- [Exercise brief]
Can you arrange the data below, from the line with "Task: Open the page number dropdown" through the end of the data, as a Markdown table with the columns Row and Line? Skip blank lines and leave the pictures out.

[start of Recorded data]

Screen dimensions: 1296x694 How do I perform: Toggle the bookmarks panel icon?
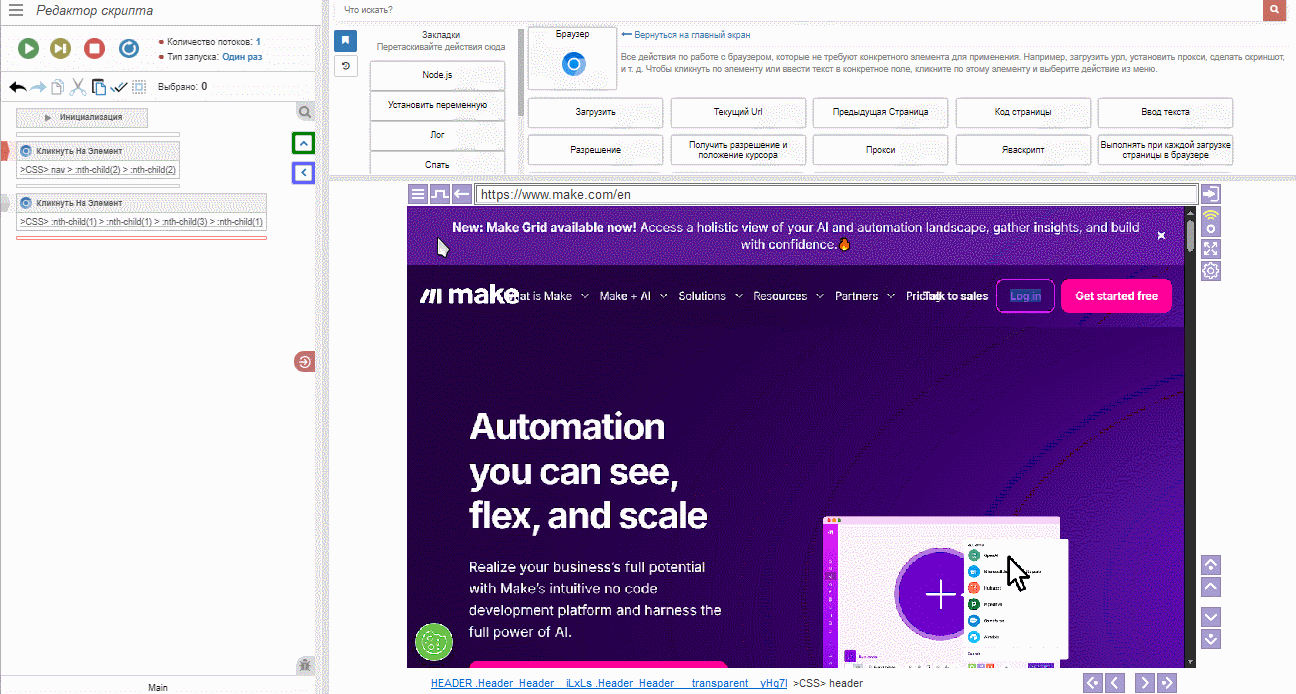click(345, 41)
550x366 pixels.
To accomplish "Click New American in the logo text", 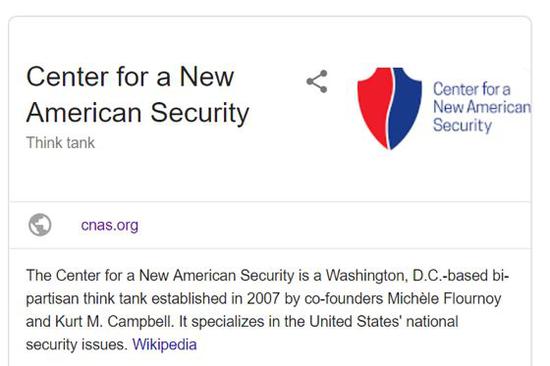I will tap(482, 107).
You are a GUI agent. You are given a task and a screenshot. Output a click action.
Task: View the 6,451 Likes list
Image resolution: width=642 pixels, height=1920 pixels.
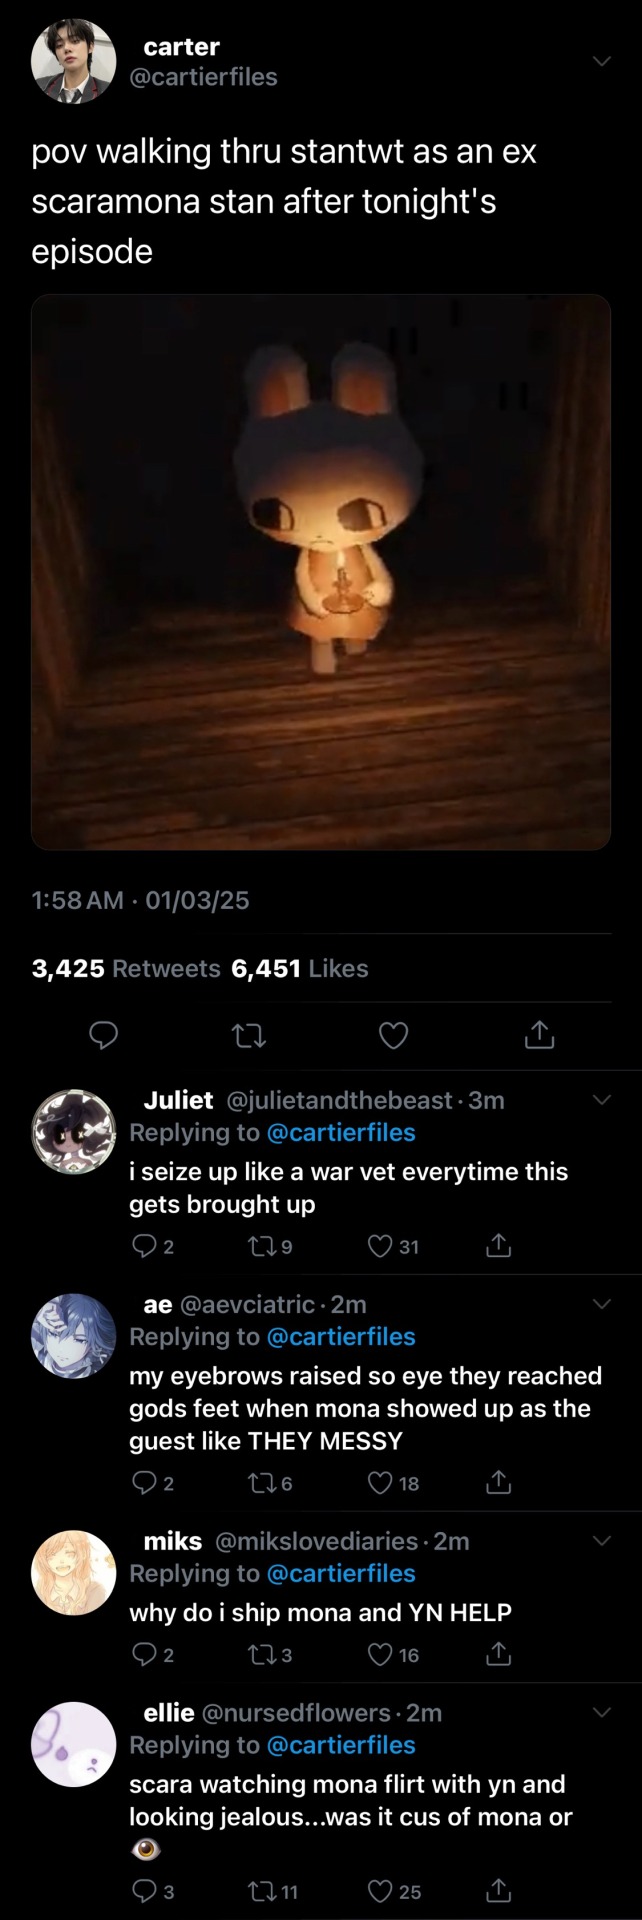point(299,968)
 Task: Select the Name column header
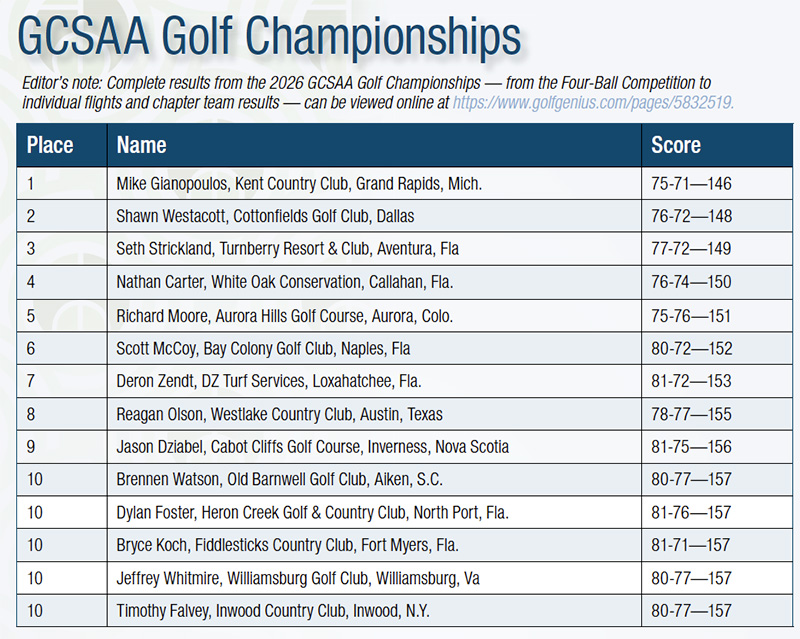tap(141, 146)
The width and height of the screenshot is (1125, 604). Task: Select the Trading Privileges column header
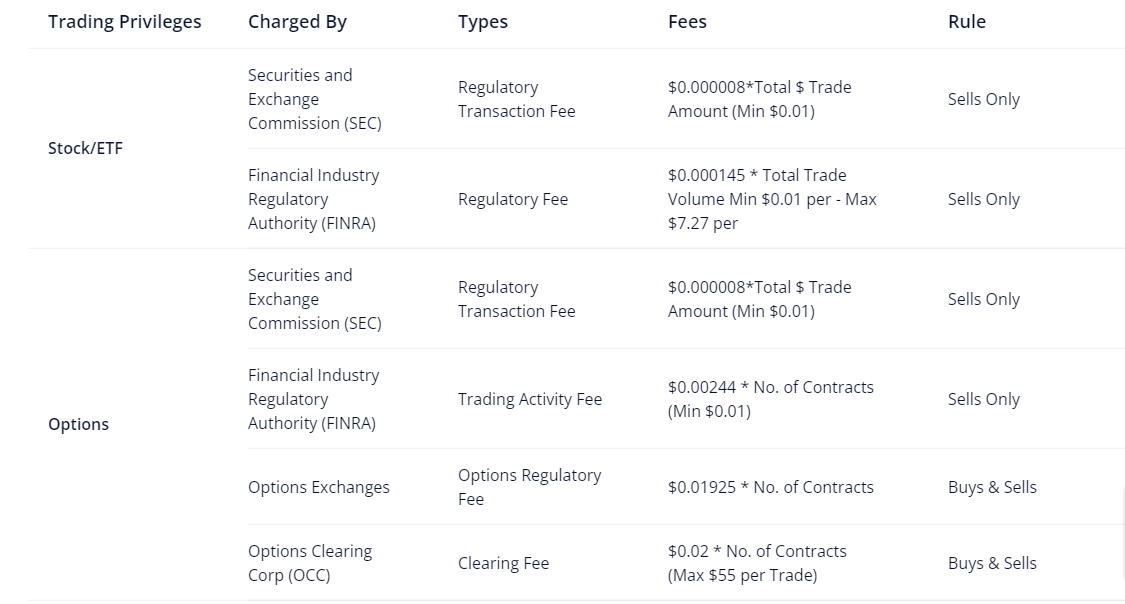[125, 22]
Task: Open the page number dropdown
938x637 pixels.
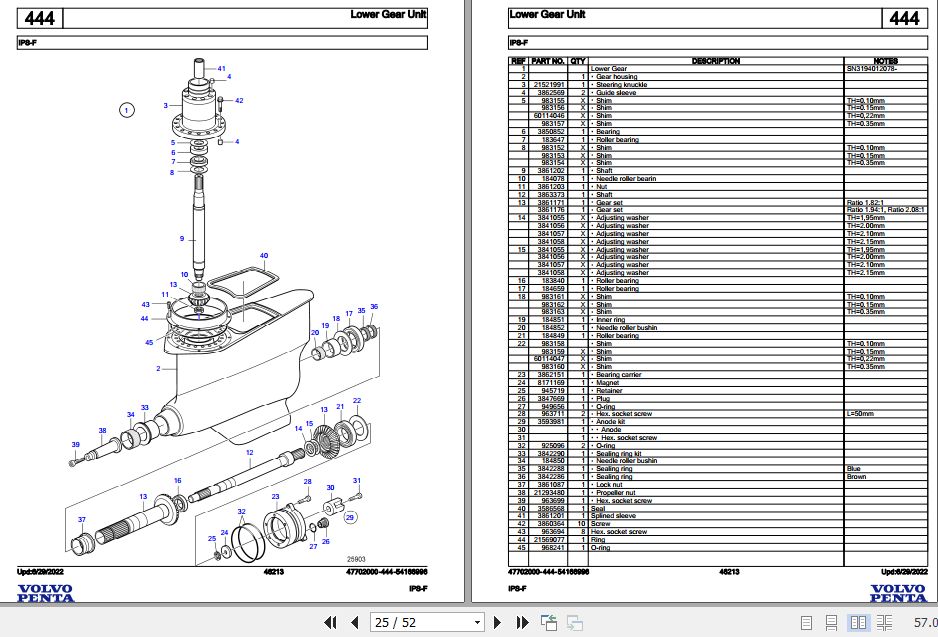Action: click(x=477, y=622)
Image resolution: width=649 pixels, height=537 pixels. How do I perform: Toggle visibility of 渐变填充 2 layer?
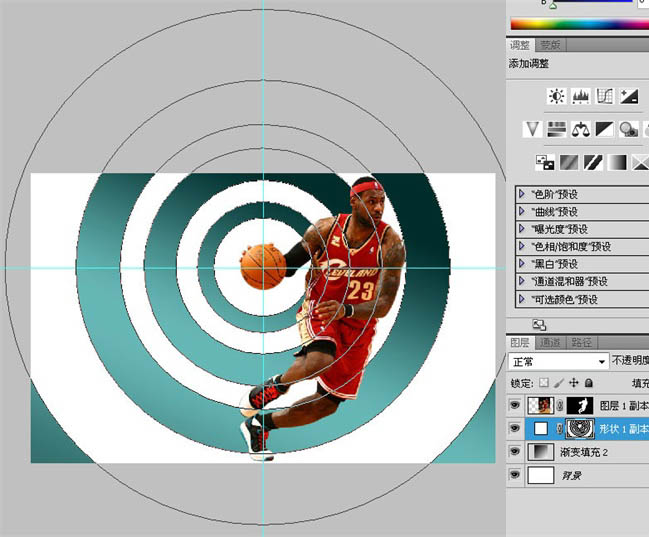[516, 452]

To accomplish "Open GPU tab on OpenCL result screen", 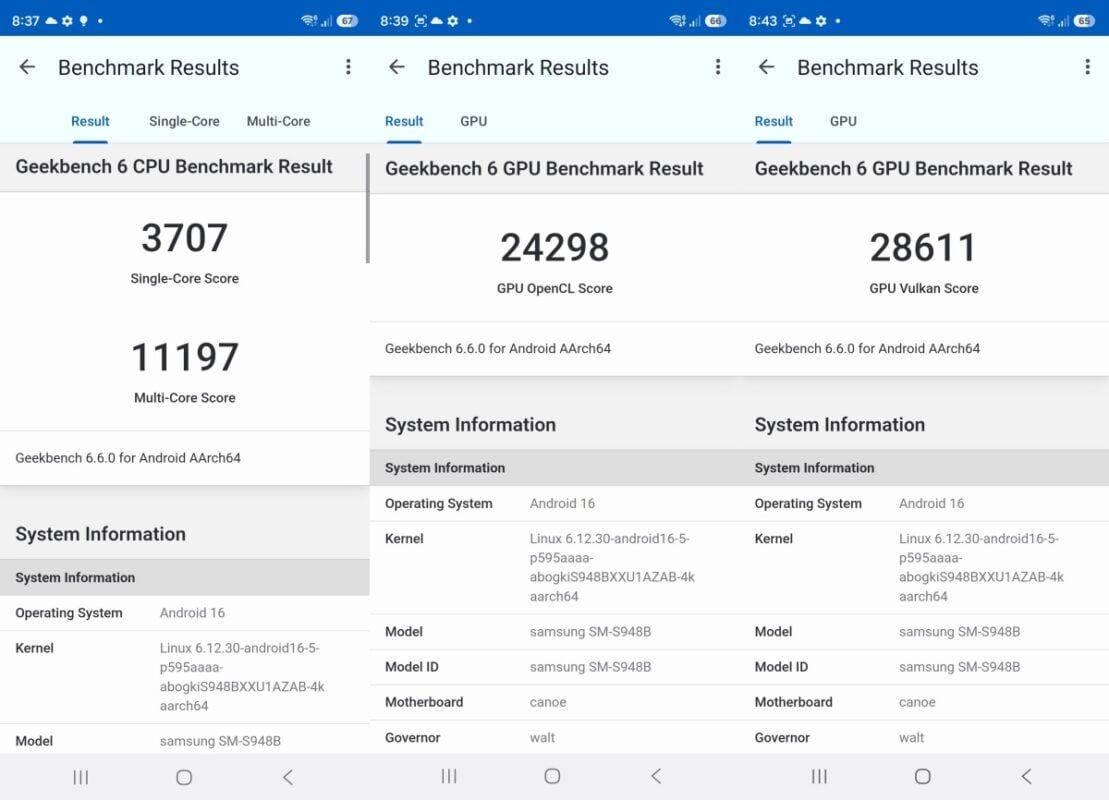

[end of Recorded data]

- [Output for this task]
| Row | Line |
|---|---|
| 1 | Task: Open the page number dropdown |
| 2 | 938x637 pixels. |
| 3 | Action: click(x=477, y=622) |
| 4 | Image resolution: width=649 pixels, height=537 pixels. How do I perform: Toggle visibility of 渐变填充 2 layer? |
| 5 | [516, 452] |
| 6 | To accomplish "Open GPU tab on OpenCL result screen",  |